Give the number of lines in the data that contain the word "computer"; no other text is needed.

ENTRIES PROVIDED START

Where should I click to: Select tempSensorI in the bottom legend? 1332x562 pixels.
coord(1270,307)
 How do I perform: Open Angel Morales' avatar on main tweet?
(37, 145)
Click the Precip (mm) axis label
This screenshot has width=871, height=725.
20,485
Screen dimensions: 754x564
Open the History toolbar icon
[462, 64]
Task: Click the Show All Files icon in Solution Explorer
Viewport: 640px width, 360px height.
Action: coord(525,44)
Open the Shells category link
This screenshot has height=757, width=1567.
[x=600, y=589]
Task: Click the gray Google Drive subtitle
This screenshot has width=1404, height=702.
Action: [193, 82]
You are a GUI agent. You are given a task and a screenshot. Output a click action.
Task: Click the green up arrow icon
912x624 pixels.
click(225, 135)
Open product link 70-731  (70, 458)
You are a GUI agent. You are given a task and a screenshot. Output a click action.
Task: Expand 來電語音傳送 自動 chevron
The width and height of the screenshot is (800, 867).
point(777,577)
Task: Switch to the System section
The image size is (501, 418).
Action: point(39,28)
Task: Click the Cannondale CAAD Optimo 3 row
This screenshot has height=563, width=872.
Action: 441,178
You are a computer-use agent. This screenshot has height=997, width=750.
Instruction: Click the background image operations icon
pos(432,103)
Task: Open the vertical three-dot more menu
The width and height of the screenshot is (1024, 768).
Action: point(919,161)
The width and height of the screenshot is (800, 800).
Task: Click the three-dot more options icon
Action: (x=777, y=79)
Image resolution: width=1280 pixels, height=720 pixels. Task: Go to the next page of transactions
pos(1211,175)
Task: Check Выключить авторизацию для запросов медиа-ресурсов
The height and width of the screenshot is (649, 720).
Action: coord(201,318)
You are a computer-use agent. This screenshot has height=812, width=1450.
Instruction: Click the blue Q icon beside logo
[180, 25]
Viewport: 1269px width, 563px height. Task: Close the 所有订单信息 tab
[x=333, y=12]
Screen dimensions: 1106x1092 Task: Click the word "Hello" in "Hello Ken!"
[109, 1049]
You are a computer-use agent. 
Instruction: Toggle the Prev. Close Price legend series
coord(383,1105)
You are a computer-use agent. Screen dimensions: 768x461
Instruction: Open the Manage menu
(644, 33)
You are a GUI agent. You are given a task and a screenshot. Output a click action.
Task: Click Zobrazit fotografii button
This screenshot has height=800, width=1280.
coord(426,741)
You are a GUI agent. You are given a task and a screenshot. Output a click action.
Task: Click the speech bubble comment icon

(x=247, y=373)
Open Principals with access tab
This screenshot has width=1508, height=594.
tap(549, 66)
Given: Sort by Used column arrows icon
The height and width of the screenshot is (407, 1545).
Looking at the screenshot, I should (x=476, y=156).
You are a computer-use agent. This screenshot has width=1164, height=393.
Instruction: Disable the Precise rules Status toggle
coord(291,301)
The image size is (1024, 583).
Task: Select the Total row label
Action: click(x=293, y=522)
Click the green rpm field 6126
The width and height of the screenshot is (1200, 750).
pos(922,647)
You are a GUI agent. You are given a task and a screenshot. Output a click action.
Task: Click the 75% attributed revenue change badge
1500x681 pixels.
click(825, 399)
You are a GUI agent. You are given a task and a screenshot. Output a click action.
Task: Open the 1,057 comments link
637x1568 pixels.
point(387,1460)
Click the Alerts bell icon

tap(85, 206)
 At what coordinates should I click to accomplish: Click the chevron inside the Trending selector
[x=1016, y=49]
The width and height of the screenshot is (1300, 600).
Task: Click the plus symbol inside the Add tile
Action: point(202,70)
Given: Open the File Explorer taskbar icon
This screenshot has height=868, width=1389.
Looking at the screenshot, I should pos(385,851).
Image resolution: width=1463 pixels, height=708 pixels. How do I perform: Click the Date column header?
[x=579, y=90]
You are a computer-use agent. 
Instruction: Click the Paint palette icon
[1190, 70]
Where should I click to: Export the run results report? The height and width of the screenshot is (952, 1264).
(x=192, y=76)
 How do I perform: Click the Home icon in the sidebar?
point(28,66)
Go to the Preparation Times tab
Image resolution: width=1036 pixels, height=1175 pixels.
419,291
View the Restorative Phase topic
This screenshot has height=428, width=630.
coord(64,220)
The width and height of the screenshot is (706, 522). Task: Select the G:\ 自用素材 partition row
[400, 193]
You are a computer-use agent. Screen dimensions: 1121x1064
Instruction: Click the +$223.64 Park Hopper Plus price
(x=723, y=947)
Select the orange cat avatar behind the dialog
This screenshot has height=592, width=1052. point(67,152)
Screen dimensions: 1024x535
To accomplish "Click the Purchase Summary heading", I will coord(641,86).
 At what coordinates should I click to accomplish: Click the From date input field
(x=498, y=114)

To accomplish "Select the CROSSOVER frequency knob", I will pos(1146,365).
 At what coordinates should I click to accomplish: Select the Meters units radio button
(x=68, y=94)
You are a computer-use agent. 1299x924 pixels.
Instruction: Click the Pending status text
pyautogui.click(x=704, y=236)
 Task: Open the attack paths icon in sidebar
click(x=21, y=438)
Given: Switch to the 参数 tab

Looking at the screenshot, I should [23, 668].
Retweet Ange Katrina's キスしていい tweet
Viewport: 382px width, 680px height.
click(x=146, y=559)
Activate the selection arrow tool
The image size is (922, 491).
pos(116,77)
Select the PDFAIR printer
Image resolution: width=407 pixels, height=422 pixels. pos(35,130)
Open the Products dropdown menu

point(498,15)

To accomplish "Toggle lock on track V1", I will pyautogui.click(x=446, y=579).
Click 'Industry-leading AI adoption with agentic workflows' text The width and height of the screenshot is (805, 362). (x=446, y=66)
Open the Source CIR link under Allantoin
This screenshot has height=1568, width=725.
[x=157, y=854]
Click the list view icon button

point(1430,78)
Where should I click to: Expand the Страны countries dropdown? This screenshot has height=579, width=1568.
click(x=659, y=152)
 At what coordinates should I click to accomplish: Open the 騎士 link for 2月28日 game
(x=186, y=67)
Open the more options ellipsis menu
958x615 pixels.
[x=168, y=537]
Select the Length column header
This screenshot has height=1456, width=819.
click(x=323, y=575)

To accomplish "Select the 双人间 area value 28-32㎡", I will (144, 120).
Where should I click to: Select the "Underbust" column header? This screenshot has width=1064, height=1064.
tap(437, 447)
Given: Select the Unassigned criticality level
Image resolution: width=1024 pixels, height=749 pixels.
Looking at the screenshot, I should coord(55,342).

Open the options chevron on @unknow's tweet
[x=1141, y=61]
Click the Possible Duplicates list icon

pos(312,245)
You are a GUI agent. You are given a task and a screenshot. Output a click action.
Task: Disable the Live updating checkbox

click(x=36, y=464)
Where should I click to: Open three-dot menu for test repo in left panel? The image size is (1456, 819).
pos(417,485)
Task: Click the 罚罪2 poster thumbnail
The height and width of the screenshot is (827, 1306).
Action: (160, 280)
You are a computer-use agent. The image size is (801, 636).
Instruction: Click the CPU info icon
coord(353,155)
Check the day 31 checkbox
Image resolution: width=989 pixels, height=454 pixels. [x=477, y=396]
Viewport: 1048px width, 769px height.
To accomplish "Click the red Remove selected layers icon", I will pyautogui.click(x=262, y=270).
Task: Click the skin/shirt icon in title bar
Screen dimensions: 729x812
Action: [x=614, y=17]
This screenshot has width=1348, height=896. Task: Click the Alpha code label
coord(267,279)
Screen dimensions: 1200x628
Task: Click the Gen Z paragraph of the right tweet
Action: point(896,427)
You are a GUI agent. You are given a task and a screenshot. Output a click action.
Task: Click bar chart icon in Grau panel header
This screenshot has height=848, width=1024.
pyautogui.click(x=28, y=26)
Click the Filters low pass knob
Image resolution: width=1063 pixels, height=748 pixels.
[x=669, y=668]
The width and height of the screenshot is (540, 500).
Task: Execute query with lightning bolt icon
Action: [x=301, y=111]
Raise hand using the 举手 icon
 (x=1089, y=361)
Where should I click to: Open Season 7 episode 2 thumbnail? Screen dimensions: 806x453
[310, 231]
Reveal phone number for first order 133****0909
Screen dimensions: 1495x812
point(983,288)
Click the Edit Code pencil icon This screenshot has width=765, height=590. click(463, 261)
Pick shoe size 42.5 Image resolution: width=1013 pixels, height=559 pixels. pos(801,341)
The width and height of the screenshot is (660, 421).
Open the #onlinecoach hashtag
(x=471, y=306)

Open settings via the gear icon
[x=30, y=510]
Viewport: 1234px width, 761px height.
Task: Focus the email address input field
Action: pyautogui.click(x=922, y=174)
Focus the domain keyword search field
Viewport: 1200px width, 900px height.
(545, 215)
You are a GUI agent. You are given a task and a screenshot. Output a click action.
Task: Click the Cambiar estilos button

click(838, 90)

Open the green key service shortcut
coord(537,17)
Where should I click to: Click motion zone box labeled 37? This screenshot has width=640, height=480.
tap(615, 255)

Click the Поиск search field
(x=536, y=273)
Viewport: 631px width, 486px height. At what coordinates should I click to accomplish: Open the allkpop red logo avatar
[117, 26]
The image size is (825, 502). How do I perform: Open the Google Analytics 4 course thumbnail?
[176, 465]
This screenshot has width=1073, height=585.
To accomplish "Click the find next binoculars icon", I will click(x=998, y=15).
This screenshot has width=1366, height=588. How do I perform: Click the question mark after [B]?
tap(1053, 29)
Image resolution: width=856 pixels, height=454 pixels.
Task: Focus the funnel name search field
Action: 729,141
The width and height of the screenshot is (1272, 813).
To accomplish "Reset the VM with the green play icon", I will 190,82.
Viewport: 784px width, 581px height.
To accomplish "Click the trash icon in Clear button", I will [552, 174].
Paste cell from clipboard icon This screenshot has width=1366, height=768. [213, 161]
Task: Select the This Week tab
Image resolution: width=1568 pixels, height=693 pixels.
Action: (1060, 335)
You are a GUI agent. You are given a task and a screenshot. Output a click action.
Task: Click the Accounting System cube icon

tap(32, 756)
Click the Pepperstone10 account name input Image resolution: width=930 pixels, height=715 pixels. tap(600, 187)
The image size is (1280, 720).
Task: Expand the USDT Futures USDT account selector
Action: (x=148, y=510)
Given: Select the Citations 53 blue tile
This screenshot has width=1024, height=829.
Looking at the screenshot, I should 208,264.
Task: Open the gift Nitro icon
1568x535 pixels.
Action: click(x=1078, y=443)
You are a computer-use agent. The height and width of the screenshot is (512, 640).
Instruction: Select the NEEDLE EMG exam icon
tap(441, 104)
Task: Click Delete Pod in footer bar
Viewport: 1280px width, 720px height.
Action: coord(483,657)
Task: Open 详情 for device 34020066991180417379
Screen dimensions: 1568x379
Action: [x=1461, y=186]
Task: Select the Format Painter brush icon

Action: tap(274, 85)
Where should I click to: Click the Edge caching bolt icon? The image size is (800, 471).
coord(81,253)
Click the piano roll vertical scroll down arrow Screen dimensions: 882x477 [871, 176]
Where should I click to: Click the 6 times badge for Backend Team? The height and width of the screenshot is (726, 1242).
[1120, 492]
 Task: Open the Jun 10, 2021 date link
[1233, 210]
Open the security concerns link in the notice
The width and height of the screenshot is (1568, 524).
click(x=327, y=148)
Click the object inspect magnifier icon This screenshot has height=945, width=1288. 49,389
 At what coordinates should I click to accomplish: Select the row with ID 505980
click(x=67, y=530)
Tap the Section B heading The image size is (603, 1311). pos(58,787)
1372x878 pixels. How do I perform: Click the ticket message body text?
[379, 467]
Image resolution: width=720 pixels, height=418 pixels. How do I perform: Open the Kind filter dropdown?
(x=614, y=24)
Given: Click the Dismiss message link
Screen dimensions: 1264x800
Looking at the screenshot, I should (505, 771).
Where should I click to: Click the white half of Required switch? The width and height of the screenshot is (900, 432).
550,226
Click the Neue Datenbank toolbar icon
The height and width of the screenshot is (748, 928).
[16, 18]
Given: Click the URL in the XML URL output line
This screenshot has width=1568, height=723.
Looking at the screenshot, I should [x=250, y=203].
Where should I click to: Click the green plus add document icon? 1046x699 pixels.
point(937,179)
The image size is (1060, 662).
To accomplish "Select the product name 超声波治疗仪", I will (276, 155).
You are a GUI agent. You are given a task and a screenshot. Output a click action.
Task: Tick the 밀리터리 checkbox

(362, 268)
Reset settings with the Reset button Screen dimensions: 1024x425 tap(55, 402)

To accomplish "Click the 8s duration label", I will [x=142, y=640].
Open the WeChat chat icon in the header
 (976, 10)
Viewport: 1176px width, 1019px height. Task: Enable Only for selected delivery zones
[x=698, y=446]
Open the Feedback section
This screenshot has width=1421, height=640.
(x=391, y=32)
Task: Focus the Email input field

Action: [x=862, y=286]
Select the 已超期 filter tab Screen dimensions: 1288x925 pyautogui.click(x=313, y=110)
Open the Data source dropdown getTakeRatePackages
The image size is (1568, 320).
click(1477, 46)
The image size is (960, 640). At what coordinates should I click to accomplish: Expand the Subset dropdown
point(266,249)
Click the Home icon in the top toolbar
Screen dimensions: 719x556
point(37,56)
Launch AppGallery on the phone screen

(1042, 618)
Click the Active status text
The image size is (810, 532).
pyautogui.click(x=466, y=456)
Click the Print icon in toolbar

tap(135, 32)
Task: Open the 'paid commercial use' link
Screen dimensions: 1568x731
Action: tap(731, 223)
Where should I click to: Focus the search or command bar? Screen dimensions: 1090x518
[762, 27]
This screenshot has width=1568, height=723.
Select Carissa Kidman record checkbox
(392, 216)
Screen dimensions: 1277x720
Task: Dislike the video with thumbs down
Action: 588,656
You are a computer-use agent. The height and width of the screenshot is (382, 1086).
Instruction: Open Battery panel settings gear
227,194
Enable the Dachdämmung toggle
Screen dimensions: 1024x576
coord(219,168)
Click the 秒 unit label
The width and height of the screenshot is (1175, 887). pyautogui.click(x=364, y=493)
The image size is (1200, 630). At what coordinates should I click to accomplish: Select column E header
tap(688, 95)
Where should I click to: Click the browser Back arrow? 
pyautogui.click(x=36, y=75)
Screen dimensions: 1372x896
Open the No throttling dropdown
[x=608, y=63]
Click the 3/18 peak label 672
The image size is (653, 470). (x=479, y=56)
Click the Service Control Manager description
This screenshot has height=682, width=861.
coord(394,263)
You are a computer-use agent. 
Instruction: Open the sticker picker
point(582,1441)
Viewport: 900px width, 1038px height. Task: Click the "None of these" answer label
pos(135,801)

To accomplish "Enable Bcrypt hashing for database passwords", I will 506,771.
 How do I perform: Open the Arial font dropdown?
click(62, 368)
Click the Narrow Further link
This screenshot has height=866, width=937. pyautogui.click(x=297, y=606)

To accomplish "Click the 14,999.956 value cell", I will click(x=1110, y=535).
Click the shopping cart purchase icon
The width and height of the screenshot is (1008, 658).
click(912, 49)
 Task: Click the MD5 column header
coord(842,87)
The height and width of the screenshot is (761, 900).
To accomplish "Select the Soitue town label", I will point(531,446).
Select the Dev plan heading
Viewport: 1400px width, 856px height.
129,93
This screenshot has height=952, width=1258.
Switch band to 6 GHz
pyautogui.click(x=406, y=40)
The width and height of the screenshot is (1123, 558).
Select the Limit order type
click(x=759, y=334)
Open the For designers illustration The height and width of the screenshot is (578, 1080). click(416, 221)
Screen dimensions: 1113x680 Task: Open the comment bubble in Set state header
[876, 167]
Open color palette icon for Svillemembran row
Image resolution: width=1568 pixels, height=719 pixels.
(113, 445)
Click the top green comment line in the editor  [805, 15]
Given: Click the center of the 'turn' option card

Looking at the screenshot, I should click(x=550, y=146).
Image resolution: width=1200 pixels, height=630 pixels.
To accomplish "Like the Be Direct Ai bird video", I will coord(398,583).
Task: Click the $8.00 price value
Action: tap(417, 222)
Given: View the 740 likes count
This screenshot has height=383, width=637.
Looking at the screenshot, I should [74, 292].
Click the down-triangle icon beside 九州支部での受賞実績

ENTRIES PROVIDED END

### EXPECTED OUTPUT
12